Plastic recycling news from the world of waste in June
It is time for the next instalment of our news round-up blog series, bringing you the latest interesting developments from the waste and recycling industry.
As we approach the second half of 2021, it has been interesting to discover the latest trials and initiatives that industries and companies alike are adopting in order to foster a more circular economy for the planet and the consumer.
Here is the latest insight from the past month…
Plastic recycling standards will be introduced on the 1st December this year.
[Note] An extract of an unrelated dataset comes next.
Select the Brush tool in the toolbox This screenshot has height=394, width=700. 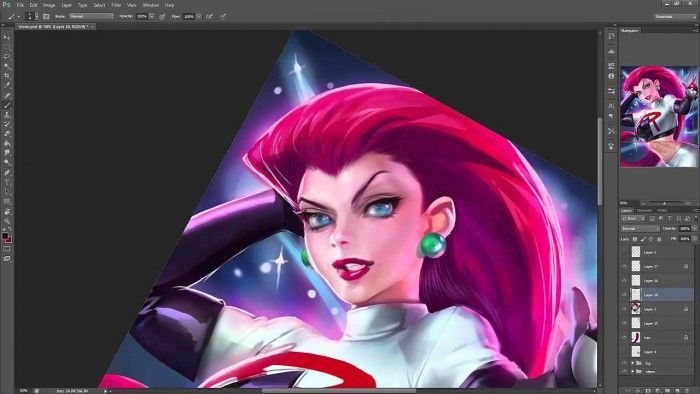click(7, 105)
It is not yet known whether China will allow some material to be imported under these standards, previously, the country told the World Trade Organisation that it will accept the import of plastic materials if they meet the national mandatory quality standards.
In order to make flexible plastic recycling easier and more economically viable for consumers, five of the UK’s largest food manufacturers will be joining forces to contribute towards a £1m fund.
Producer compliance scheme – and trusted Indigo partner – Ecosurety, will lead the scheme, along with support from environmental charity Hubbub. The main aim of the fund is to strengthen the UK’s capacity to be able to process this waste stream, as well as to encourage consumers to start recycling flexible materials. The long-term target is to reduce waste export and for 100% of recycling to occur in the UK by 2023.
This is the first time ever that a valuable chemical has been brewed from waste plastic. Using genetically engineered bacteria, researchers have converted what would normally be classed as ‘problematic waste’ into Vanillin – a chemical that is used across a wide range of industries such as pharmaceuticals, cleaning, and food. It is believed that this discovery could help make recycling more attractive and help to tackle the global pollution issue.
A survey commissioned by Friends Of The Earth and anti-plastic pollution charity City To Sea, has found that 80% of Britons want the UK government to make refillable products a key part of its solution to help tackle single-use plastic waste pollution.